# Canon 7D MII unleashed!



## Overread (Sep 15, 2014)

Canon EOS 7D Mark II First Impressions Review: Digital Photography Review

Canon U.S.A. : EOS 7D Mark II Feature


So the 7DMII is unleashed to the world! Or at least its official specification list is. 


From what I can see the AF is really stepping up a lot, 65 cross type AF points is 1D territory and the new subject aware focusing modes sound very interesting, along with its IR and RGB linked AF setup. Another thing is that spot metering is now linked to the AF point and its got two card types built in now. 

Really seems that Canon is pushing the 7D line as their 1D equivalent for crop sensor. 
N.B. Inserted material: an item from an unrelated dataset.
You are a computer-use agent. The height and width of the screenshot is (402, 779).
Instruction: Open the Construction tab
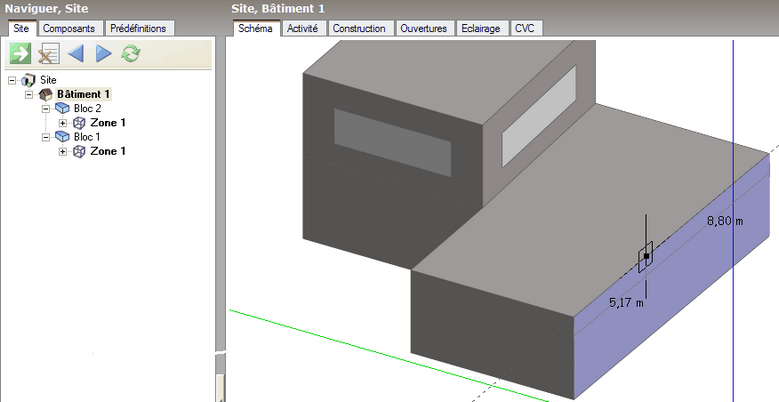(359, 29)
ISO has a boost now, however not much out yet on its actual noise performance and image quality; something that along with its dynamic range performance I'll be very keen to read up upon. If Canon can nail an improvement its performance in those two areas along with the rest of the body as already stated then its a very tempting upgrade.


----------



## Big Mike (Sep 15, 2014)

As I've seen with the release of every new Canon camera for the last 8 years....there will be an onslaught of 'haters' who don't think it's good enough.  

I'm interested in the specs and all that, but I'll wait until I hear from actual owners before I form my own opinion.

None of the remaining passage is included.